■ Text excerpt

Additional Regression Plots

Contents

Additional Regression Plots#

In this last lecture on visualizing Regression plots, we shall be discussing few other types of plots like Pairplot and revisit additional use cases of plots that we’ve already covered like Lmplot.Since Regression is no new topic for us, let us quickly get into exploring but before we do that, as always we shall make few necessary imports.

# Importing intrinsic libraries

import numpy as np
import pandas as pd
np.random.seed(0)
import matplotlib.pyplot as plt
import seaborn as sns
%matplotlib inline
sns.set(style="ticks", color_codes=True)
import warnings
warnings.filterwarnings("ignore")

# Let us also get tableau colors we defined earlier:
tableau_20 = [(31, 119, 180), (174, 199, 232), (255, 127, 14), (255, 187, 120),
         (44, 160, 44), (152, 223, 138), (214, 39, 40), (255, 152, 150),
         (148, 103, 189), (197, 176, 213), (140, 86, 75), (196, 156, 148),
         (227, 119, 194), (247, 182, 210), (127, 127, 127), (199, 199, 199),
         (188, 189, 34), (219, 219, 141), (23, 190, 207), (158, 218, 229)]

# Scaling avove RGB values to [0, 1] range, which is Matplotlib acceptable format:
for i in range(len(tableau_20)):
    r, g, b = tableau_20[i]
    tableau_20[i] = (r / 255., g / 255., b / 255.)
# Loading Built-in Dataset:
tips = sns.load_dataset("tips")
# tips.head(2)

# Plotting a simple Jointplot:
sns.pairplot(data=tips, hue="sex", palette="icefire", x_vars=["total_bill", "size"], y_vars=["tip"], size=6, aspect=.85, kind="reg")
<seaborn.axisgrid.PairGrid at 0x1662f00ac70>
../../../_images/de34e47f02d0c00f3e9e8e3b60afa4ca7eabc8d0d6f995f56e76c0bc2bc55ceb.png

Let us begin with our discussion parameters in this Pairplot:

sns.pairplot(data, hue=None, hue_order=None, palette=None, vars=None, x_vars=None, y_vars=None, kind='scatter', diag_kind='hist', markers=None, size=2.5, aspect=1, dropna=True, plot_kws=None, diag_kws=None, grid_kws=None)

While data parameter helps us in specifying the dataset in Pandas DataFrame, on the other hand, variables x_vars and y_vars are used separately for the rows and columns of the figure; i.e. to make a non-square plot. size determines height, aspect determines width & finally kind determines whether to get Scatter or regression in grids.

■ Exercise instructions
[A] According to the regression plots text, which Pairplot parameter determines whether the grids show scatter or regression plots?
[B] Pick out every line of the records that contains the string "icon", and copy each one.

■ Record extracts
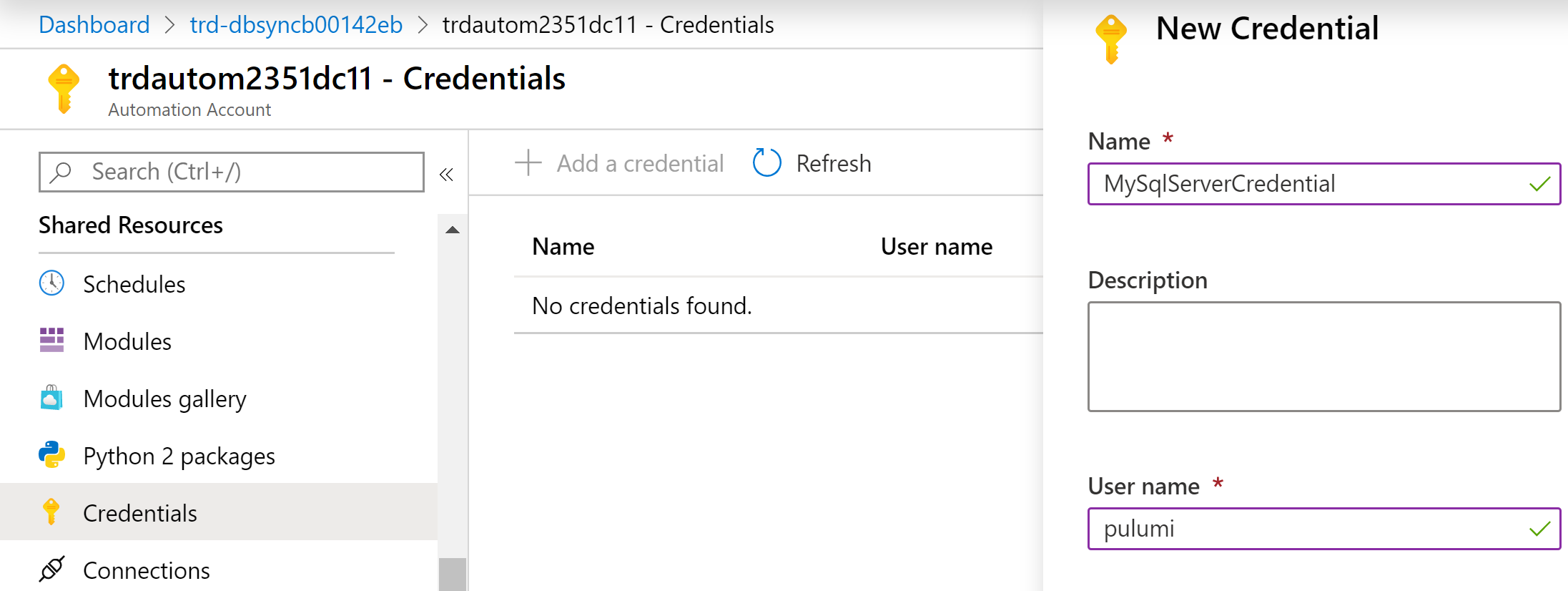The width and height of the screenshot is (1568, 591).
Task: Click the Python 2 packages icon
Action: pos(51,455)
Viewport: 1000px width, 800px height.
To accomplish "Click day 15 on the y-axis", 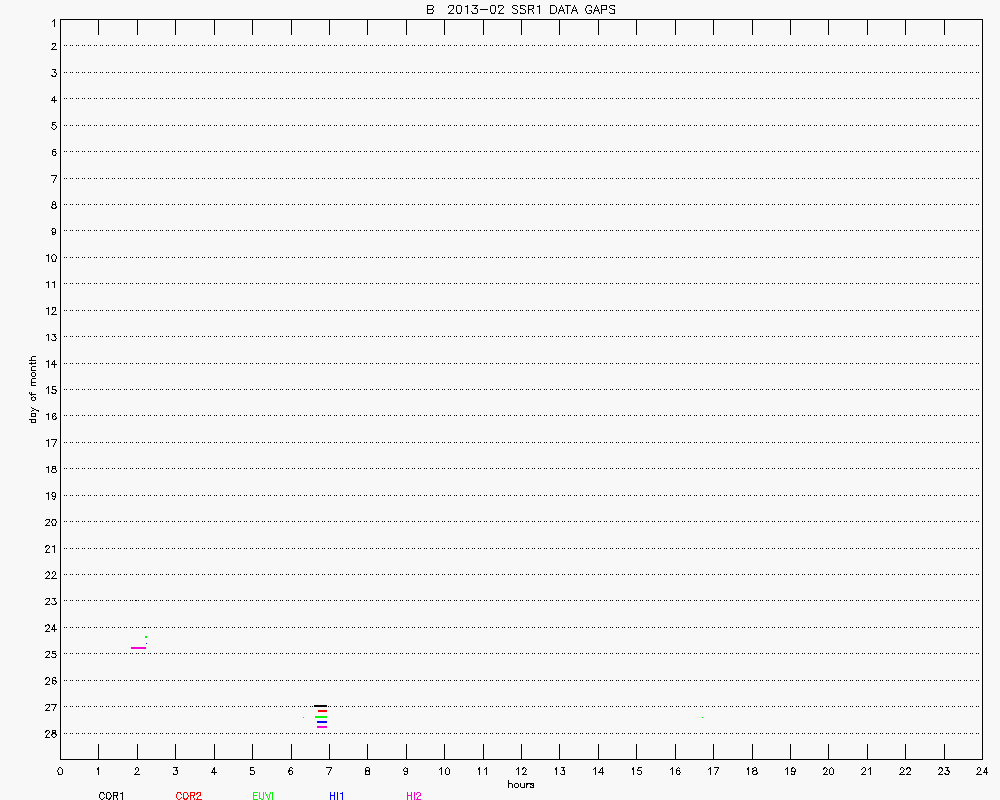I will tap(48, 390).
---
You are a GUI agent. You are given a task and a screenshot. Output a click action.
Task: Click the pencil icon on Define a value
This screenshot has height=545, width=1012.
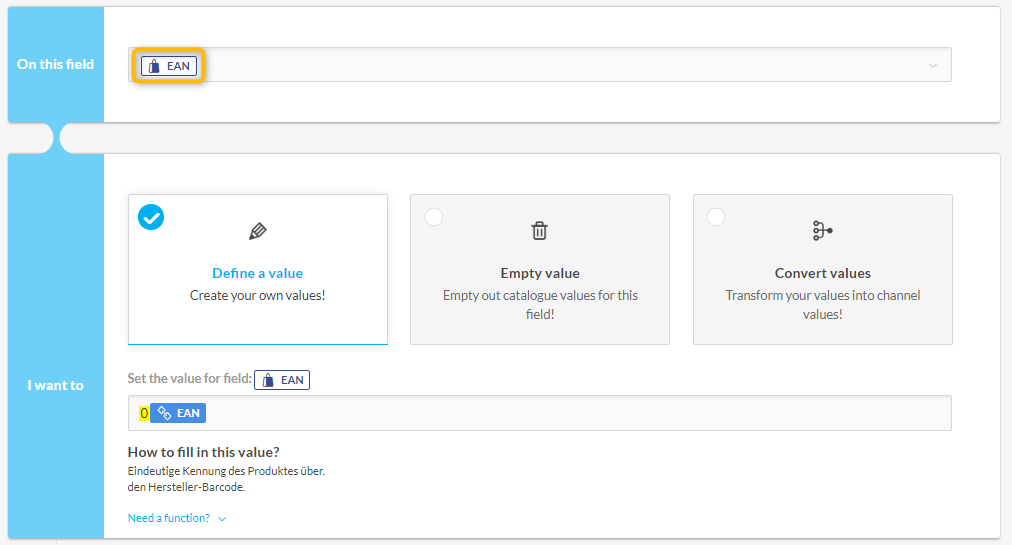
...
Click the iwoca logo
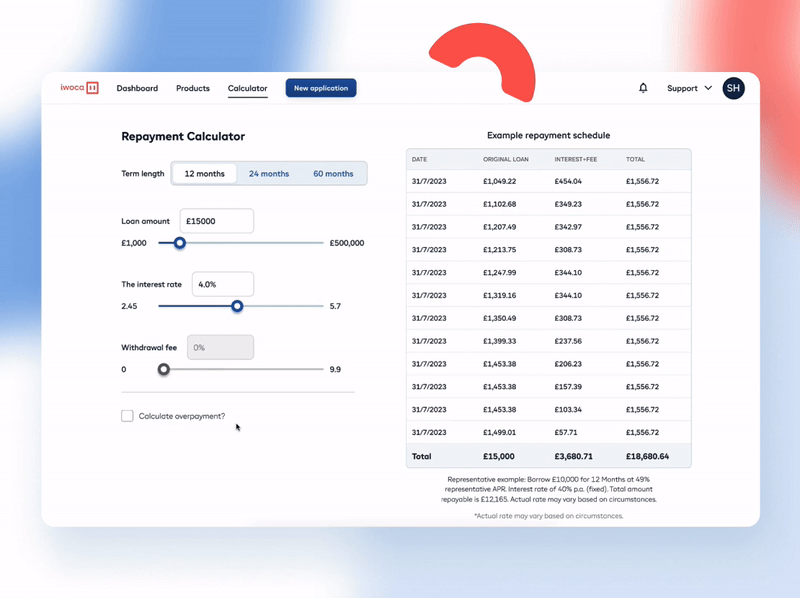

■ Worked solutions
[A] The kind parameter.

[B]
Task: Click the Python 2 packages icon
Task: Click the pencil icon on Define a value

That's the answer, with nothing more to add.